待办任务
在这段Yarn核心参数配置案例的分析中，共计需要多少个Container？

节选内容
'''
Yarn核心参数配置案例

学习用的虚拟机中，修改核心参数前尽量先拍摄一个虚拟机快照，方便后面恢复成原始状态进行其他配置

例如：从 1G 数据中，统计每个单词出现次数。

服务器：3台，每台4G内存，每台4核4线程的CPU

分析：

1G / 128M（切片大小） = 8 个MapTask；

统计单词个数，可以输出到一个结果文件，即 1 个ReduceTask；

统计单词个数只需要一个MapReduce任务，所以 MRAppMaster 1个；

共计需要 8 + 1 + 1 = 10 个Container。

平均每个 NodeManager 需要运行： 10个 / 3 台 = 3 个任务（4 / 3 / 3）

修改yarn-site.xml配置：

<property>
  <!-- 选择调度器，例如容量调度器 -->
  <description>The class to use as the resource scheduler.</description>
  <name>yarn.resourcemanager.scheduler.class</name>
  <value>org.apache.hadoop.yarn.server.resourcemanager.scheduler.capacity.CapacityScheduler</value>
</property>
<property>
  <!-- ResourceManager处理器调度器请求的线程数量，默认50 -->
  <!-- 如果提交的任务数量大于50，可以增加该值，但是不能超过 3台 * 4线程 = 12 线程（去除其他应用程序，实际上不能超过8） -->
  <description>Number of threads to handle scheduler interface.</description>
  <name>yarn.resourcemanager.scheduler.client.thread-count</name>
  <value>8</value>
</property>
<property>
  <!-- 是否让yarn自动检测硬件进行配置，默认false -->
  <!-- 如果该节点有很多其他应用程序，建议手动配置 -->
  <!-- 如果该节点没有其他应用程序，可以采用自动配置 -->
  <description>Enable auto-detection of node capabilities such as memory and CPU.</description>
  <name>yarn.nodemanager.resource.detect-hardware-capabilities</name>
  <value>false</value>
</property>
<property>
  <!-- 是否将虚拟核数当做cpu核数，默认值false，采用物理核数 -->
  <description>Flag to determine if logical processors(such as
    hyperthreads) should be counted as cores. Only applicable on Linux
    when yarn.nodemanager.resource.cpu-vcores is set to -1 and
    yarn.nodemanager.resource.detect-hardware-capabilities is true.
'''
提取条目
'''
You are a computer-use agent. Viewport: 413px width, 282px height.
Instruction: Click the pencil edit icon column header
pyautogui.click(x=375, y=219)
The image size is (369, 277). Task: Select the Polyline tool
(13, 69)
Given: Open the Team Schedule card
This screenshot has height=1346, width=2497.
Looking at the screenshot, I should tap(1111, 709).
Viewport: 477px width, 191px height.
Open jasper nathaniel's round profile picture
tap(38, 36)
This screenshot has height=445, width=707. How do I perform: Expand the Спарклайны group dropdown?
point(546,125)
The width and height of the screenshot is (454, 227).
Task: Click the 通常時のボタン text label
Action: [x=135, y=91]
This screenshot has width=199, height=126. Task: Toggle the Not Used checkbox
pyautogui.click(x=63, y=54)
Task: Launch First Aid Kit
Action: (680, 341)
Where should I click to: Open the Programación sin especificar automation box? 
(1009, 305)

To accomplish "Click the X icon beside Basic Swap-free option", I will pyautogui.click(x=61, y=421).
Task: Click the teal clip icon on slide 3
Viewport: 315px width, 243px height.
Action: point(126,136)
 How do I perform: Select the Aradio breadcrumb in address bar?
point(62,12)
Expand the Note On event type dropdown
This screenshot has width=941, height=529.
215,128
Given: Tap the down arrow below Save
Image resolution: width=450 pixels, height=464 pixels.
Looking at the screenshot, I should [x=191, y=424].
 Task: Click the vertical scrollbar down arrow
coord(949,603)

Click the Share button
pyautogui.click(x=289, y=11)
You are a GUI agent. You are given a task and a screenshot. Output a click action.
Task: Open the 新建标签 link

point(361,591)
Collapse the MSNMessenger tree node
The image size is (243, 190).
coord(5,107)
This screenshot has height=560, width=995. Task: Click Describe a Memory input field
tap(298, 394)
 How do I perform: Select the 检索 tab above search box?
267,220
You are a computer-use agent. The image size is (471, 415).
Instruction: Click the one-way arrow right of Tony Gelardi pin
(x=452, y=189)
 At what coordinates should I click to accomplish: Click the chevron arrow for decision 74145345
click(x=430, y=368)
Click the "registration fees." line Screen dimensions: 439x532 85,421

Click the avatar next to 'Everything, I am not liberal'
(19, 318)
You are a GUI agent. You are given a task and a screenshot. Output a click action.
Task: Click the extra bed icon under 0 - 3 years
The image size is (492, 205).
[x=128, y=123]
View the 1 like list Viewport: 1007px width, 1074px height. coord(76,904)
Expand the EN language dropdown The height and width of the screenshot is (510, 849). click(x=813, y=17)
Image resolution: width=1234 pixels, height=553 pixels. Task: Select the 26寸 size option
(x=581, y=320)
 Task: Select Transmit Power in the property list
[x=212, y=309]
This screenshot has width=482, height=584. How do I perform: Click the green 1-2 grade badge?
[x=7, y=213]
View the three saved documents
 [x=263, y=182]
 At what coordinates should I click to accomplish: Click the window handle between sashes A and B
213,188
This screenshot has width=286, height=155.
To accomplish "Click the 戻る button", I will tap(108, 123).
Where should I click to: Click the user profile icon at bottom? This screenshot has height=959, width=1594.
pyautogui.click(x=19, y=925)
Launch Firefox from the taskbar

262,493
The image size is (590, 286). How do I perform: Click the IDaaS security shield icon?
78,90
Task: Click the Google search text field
'''
本题输出
共计需要10个Container（8个MapTask、1个ReduceTask、1个MRAppMaster）。